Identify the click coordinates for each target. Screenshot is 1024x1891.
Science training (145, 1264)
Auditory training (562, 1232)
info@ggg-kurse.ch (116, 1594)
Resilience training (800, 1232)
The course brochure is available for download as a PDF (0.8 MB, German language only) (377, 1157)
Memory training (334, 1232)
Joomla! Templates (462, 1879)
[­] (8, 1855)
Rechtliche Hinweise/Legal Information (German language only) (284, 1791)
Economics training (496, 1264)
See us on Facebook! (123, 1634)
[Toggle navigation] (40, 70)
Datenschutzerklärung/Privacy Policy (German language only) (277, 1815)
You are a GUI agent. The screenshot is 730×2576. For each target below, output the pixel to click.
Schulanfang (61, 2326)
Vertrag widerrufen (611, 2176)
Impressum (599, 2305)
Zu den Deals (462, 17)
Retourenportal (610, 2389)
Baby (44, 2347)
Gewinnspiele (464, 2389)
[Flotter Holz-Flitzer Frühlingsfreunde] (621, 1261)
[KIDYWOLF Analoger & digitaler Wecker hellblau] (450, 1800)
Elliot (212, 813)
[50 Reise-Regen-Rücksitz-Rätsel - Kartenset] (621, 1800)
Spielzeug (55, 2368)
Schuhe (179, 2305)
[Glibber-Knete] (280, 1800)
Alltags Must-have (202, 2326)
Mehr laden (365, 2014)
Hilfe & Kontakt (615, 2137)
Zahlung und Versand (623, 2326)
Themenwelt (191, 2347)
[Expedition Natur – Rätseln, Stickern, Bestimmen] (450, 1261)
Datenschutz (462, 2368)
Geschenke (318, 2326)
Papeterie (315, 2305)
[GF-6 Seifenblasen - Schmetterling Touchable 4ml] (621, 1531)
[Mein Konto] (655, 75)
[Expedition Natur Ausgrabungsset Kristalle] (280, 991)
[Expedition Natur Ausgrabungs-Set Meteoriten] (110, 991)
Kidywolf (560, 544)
────────────────────
### What to produce
Would you please transcribe each line of the material exactly?

### Solution for this exercise
Identify the click coordinates for each target. Screenshot is 1024x1891.
Science training (145, 1264)
Auditory training (562, 1232)
info@ggg-kurse.ch (116, 1594)
Resilience training (800, 1232)
The course brochure is available for download as a PDF (0.8 MB, German language only) (377, 1157)
Memory training (334, 1232)
Joomla! Templates (462, 1879)
[­] (8, 1855)
Rechtliche Hinweise/Legal Information (German language only) (284, 1791)
Economics training (496, 1264)
See us on Facebook! (123, 1634)
[Toggle navigation] (40, 70)
Datenschutzerklärung/Privacy Policy (German language only) (277, 1815)
You are a GUI agent. The screenshot is 730×2576. For each target below, output the pixel to click.
Schulanfang (61, 2326)
Vertrag widerrufen (611, 2176)
Impressum (599, 2305)
Zu den Deals (462, 17)
Retourenportal (610, 2389)
Baby (44, 2347)
Gewinnspiele (464, 2389)
[Flotter Holz-Flitzer Frühlingsfreunde] (621, 1261)
[KIDYWOLF Analoger & digitaler Wecker hellblau] (450, 1800)
Elliot (212, 813)
[50 Reise-Regen-Rücksitz-Rätsel - Kartenset] (621, 1800)
Spielzeug (55, 2368)
Schuhe (179, 2305)
[Glibber-Knete] (280, 1800)
Alltags Must-have (202, 2326)
Mehr laden (365, 2014)
Hilfe & Kontakt (615, 2137)
Zahlung und Versand (623, 2326)
Themenwelt (191, 2347)
[Expedition Natur – Rätseln, Stickern, Bestimmen] (450, 1261)
Datenschutz (462, 2368)
Geschenke (318, 2326)
Papeterie (315, 2305)
[GF-6 Seifenblasen - Schmetterling Touchable 4ml] (621, 1531)
[Mein Konto] (655, 75)
[Expedition Natur Ausgrabungsset Kristalle] (280, 991)
[Expedition Natur Ausgrabungs-Set Meteoriten] (110, 991)
Kidywolf (560, 544)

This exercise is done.